個人資料蒐集、處理及利用之內部管理程序與每個組織的業務流程有關, 此一部份最好由業務或行政部門起草.
研提內部管理程序時可依公務機關或非公務機關區分, 公務機關的重點為個資法第二章第15~18條規定,
第 15 條
公務機關對個人資料之蒐集或處理，除第六條第一項所規定資料外，應有特定目的，並符合下列情形之一者...
第 16 條
公務機關對個人資料之利用，除第六條第一項所規定資料外，應於執行法定職務必要範圍內為之，並與蒐集之特定目的相符。但有下列情形之一者，得為特定目的外之利用...
第 17 條
公務機關應將下列事項公開於電腦網站，或以其他適當方式供公眾查閱；
其有變更者，亦同...
第 18 條
公務機關保有個人資料檔案者，應指定專人辦理安全維護事項，防止個人資料被竊取、竄改、毀損、滅失或洩漏。

非公務機關的重點為個資法第三章第19~27條規定
第 19 條
非公務機關對個人資料之蒐集或處理，除第六條第一項所規定資料外，應有特定目的，並符合下列情形之一...
第 20 條
非公務機關對個人資料之利用，除第六條第一項所規定資料外，應於蒐集之特定目的必要範圍內為之。但有下列情形之一者，得為特定目的外之利用...
第 21 條
非公務機關為國際傳輸個人資料，而有下列情形之一者，中央目的事業主管機關得限制之...
第 22 條
中央目的事業主管機關或直轄市、縣（市）政府為執行資料檔案安全維護、業務終止資料處理方法、國際傳輸限制或其他例行性業務檢查而認有必要或有違反本法規定之虞時，得派員攜帶執行職務證明文件，進入檢查，並得命相關人員為必要之說明、配合措施或提供相關證明資料...
第 23 條
對於前條第二項扣留物或複製物，應加封緘或其他標識，並為適當之處置；其不便搬運或保管者，得命人看守或交由所有人或其他適當之人保管。扣留物或複製物已無留存之必要，或決定不予處罰或未為沒入之裁處者，應發還之。但應沒入或為調查他案應留存者，不在此限...
第 24 條
非公務機關、物之所有人、持有人、保管人或利害關係人對前二條之要求、強制、扣留或複製行為不服者，得向中央目的事業主管機關或直轄市、縣（市）政府聲明異議...
第 25 條
非公務機關有違反本法規定之情事者，中央目的事業主管機關或直轄市、縣（市）政府除依本法規定裁處罰鍰外，並得為下列處分...
第 26 條
中央目的事業主管機關或直轄市、縣（市）政府依第二十二條規定檢查後，未發現有違反本法規定之情事者，經該非公務機關同意後，得公布檢查結果。
第 27 條
非公務機關保有個人資料檔案者，應採行適當之安全措施，防止個人資料被竊取、竄改、毀損、滅失或洩漏。

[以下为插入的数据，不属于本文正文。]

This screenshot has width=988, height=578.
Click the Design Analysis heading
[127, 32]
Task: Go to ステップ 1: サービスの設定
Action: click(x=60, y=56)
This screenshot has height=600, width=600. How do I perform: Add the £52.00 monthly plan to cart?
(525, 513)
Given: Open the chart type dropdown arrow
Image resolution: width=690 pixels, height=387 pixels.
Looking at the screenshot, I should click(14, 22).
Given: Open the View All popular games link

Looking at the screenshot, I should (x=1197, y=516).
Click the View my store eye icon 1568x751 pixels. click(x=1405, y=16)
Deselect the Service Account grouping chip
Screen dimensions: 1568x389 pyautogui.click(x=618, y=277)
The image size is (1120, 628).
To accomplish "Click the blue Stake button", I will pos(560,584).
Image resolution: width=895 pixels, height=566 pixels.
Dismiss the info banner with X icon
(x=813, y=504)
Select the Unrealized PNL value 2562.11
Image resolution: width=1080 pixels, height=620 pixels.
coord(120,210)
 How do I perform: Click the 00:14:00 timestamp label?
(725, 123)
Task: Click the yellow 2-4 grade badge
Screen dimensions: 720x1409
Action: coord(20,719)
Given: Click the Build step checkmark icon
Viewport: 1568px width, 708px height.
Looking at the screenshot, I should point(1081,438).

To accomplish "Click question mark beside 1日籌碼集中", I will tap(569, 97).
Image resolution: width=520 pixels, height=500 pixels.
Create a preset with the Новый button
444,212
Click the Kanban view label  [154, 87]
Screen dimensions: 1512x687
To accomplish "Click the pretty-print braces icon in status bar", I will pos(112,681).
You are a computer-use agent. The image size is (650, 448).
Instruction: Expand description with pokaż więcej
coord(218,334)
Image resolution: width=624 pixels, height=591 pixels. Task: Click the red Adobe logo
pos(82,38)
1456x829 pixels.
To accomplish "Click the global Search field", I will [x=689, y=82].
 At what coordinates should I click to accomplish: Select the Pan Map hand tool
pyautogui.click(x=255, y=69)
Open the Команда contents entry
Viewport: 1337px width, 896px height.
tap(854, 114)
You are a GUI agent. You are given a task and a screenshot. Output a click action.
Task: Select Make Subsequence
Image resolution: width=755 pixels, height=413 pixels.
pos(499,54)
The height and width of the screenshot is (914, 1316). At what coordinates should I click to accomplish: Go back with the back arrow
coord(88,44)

中央目的事業主管機關得指定非公務機關訂定個人資料檔案安全維護計畫或業務終止後個人資料處理方法。
前項計畫及處理方法之標準等相關事項之辦法，由中央目的事業主管機關定之。

內部管理程序重點在於現有個資與未來如有新的個資蒐集/處理/利用時, 該如何進行, 要有那些管控措施, 基本上可從風險評估及管理觀點, 描述各項作業流程之重要控管措施, 將上述流程訂定標準作業程序, 並在組織內落實執行.